In this paper, we analyze template attacks from a theoretical perspective, and derive the mathematical expressions for template building and attack phases. In the context of multivariate normal noise, the two phases are easily simplified (Algorithms 1 and 2) as mere linear operations. In particular, there is no need for exponential and square roots, and only one matrix inversion is required at the end of the template building phase. These formal expressions allow us to drastically improve on the clarity of the actual computations carried out by template attacks and as a result, the formal expression also improves on the computational aspects related to template attacks.

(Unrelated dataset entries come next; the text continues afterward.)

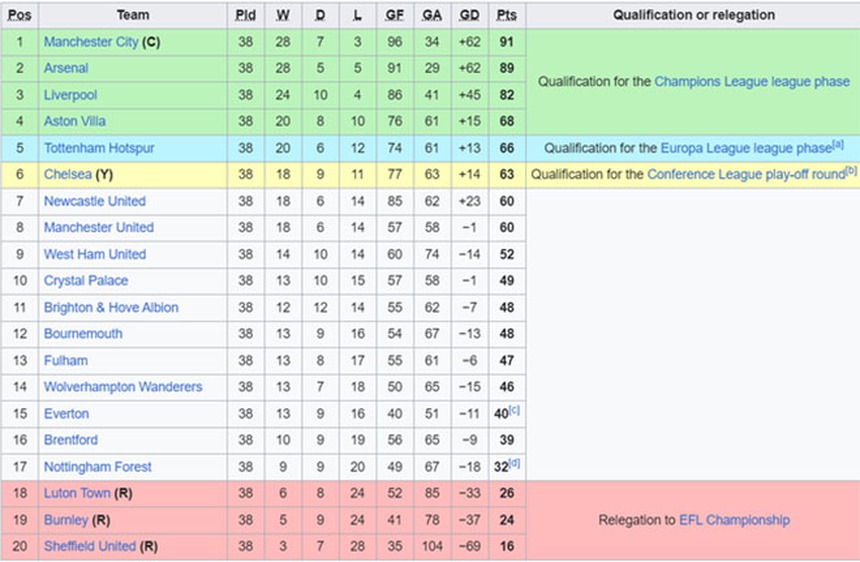Viewport: 860px width, 562px height.
Task: Open the Manchester City team link
Action: (x=91, y=42)

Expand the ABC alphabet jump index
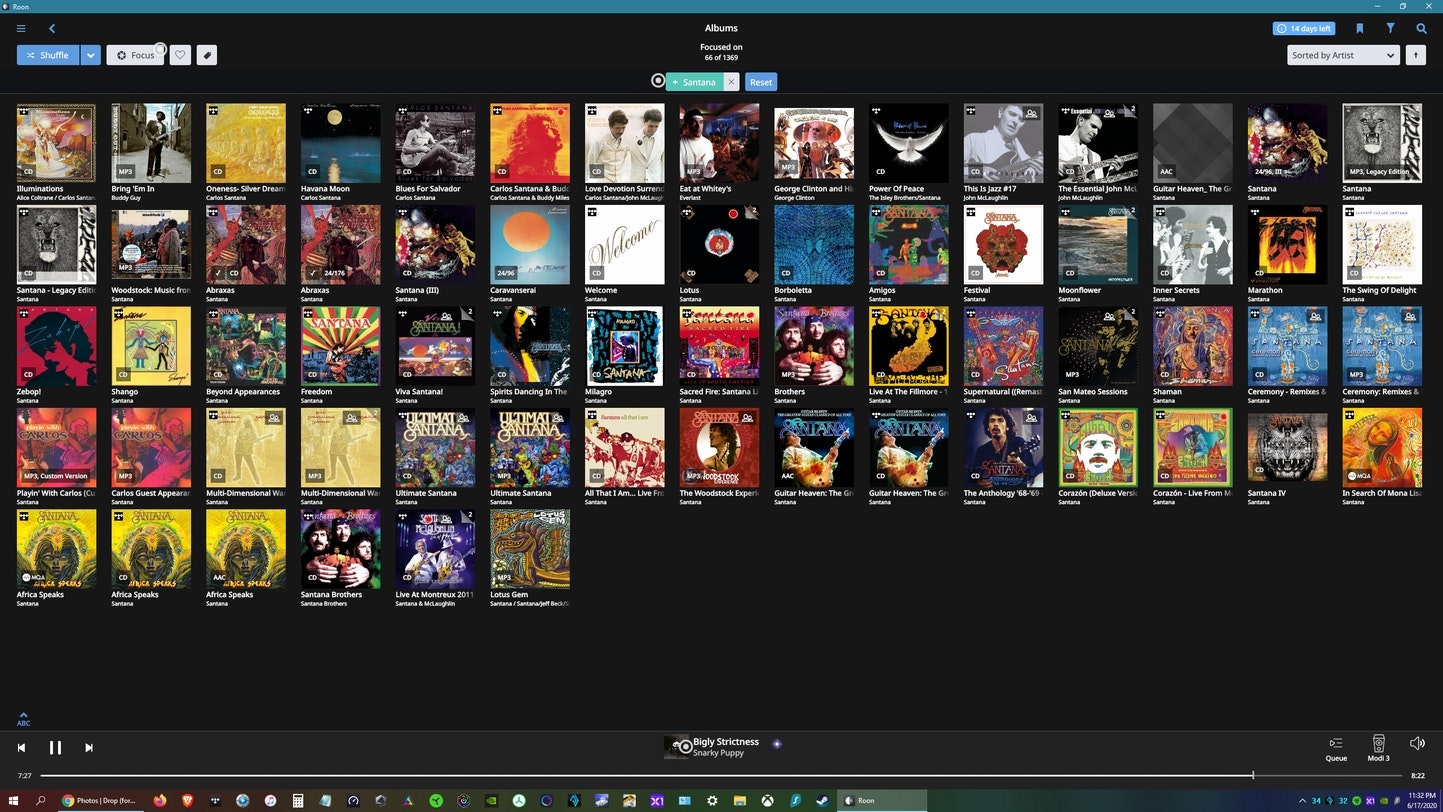[x=23, y=719]
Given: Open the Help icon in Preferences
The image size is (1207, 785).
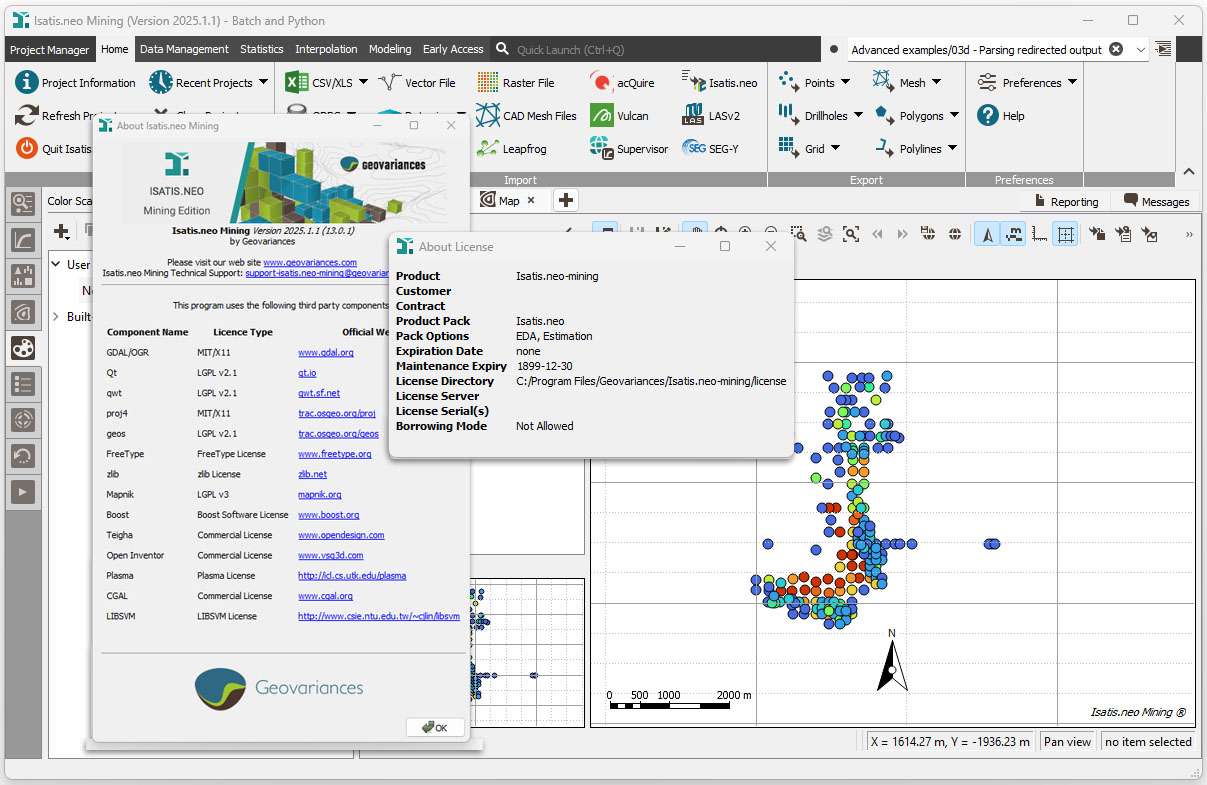Looking at the screenshot, I should (x=988, y=116).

Our noteworthy contributions are detailed below:

  • we factor code between training and matching algorithms,

  • we optimize further the computation and needed memory space by grouping traces by classes, resulting in a computation on a so-called coalesced data,

  • we have the training phase delivers only one matrix, thereby saving repeated computations in the attack phase (see Algorithms 3 and 4).

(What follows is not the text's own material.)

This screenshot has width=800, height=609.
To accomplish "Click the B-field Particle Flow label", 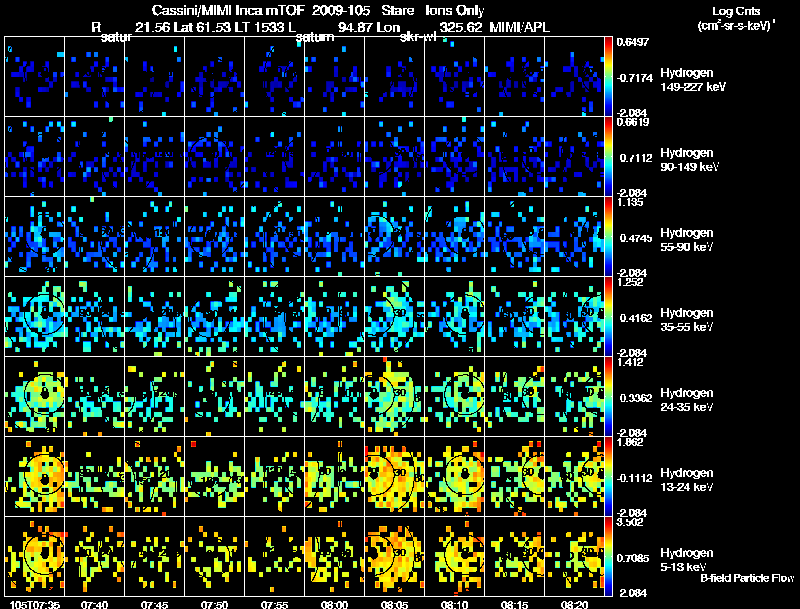I will click(747, 578).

  • As a consequence, we manage to perform template attacks on highly multivariate traces. Contrary to belief, we show that the more samples are taken (i.e., no dimensionality reduction is needed), and the more successful is the template attack. But our approach is also compatible with reduced dimensionality data.

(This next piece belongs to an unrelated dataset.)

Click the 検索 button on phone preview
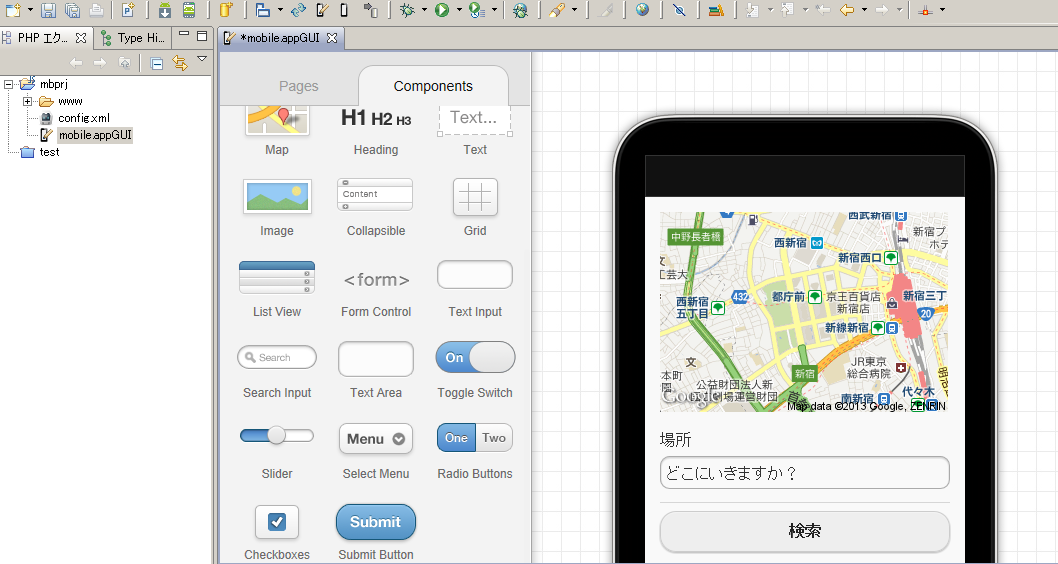1058x564 pixels. coord(804,531)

  • Said differently, we are able to analyze full-width traces without any preprocessing (which destroys information) and show that this is the best attack strategy, in terms of number of traces, to recover the key.

  • in the sequel, we extend our approach to the masking-based protected implementations.

  • Finally, we highlight a spectral approach which allows for a near exponential computational improvement in the attack phase (an attack factor in \(2^n\) is reduced to n, where n is the bitwidth of the sensitive variable).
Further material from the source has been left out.